This page was generated from notebooks/0A - SwyftModule.ipynb.

A - Building inference networks with SwyftModule#

Authors: Noemi Anau Montel, James Alvey, Christoph Weniger

Last update: 15 September 2023

Purpose: We go through the basic steps of performing parameter inference with Swyft.

Note: As is always the case when dealing with training of artificial neural networks, obtaining optimal results depends on a proper setting of training and network parameters. This will be discussed later.

Key take-away messages: Understand swyft’s main functions for data and dataloaders (swyft.Samples, swyft.SwyftDataModule), networks (swyft.SwyftModule) and training/inference (swyft.SwyftTrainer).

Code#

Setup#

First we need some imports.

[1]:
import numpy as np
import pylab as plt
import torch

import swyft
DEVICE = 'gpu' if torch.cuda.is_available() else 'cpu'
[2]:
torch.manual_seed(0)
np.random.seed(0)

Training data#

Now we generate training data. As a simple example, we consider the model

\[x = z + \epsilon\]

where the parameter \(z \sim \mathcal{U}(-1, 1)\) is drawn from the uniform distribution, and \(\epsilon \sim \mathcal{N}(\mu = 0, \sigma = 0.1)\) is small additive noise. We are interested in the posterior of \(z\) given a measurement of parameter \(x\).

Let us generate some samples first, here by using basic numpy functionality.

[3]:
N = 10_000  # Number of samples
z = np.random.rand(N, 1)*2-1  # Uniform prior over [-1, 1]
x = z + np.random.randn(N, 1)*0.2

Note that the shape of the z and x arrays is (n_samples, 1).

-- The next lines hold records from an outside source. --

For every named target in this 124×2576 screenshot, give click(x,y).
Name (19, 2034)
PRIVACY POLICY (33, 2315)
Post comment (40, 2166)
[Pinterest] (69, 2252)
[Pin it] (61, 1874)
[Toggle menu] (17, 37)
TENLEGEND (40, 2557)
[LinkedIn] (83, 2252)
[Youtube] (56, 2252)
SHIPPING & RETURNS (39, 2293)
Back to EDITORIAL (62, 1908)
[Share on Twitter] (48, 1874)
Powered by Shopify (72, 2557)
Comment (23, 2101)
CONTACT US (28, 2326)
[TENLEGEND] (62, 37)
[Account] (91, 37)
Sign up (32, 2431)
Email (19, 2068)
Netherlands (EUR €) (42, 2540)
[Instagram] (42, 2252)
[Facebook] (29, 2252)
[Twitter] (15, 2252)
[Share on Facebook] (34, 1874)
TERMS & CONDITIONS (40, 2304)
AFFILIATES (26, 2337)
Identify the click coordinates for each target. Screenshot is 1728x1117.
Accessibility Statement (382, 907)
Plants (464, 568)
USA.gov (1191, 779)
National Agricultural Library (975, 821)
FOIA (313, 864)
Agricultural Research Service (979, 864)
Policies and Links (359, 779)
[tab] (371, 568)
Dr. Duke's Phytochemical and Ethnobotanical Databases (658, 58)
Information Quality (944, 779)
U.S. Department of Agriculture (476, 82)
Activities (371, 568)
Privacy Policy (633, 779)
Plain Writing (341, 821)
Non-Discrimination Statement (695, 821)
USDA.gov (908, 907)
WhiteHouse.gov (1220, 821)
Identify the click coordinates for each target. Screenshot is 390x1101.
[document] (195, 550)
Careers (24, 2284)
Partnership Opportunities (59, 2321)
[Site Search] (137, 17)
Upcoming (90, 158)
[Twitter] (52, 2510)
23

The first dimension corresponds to the number of samples. Subsequent dimensions correspond to data and parameter shapes (here simply one in both cases).

It is instructive to visualize the training data. - Blue dots: generated \((x, z)\) pairs (“jointly sampled”) - Red dots: scrambled \((x, z)\) pairs (“marginally sampled”).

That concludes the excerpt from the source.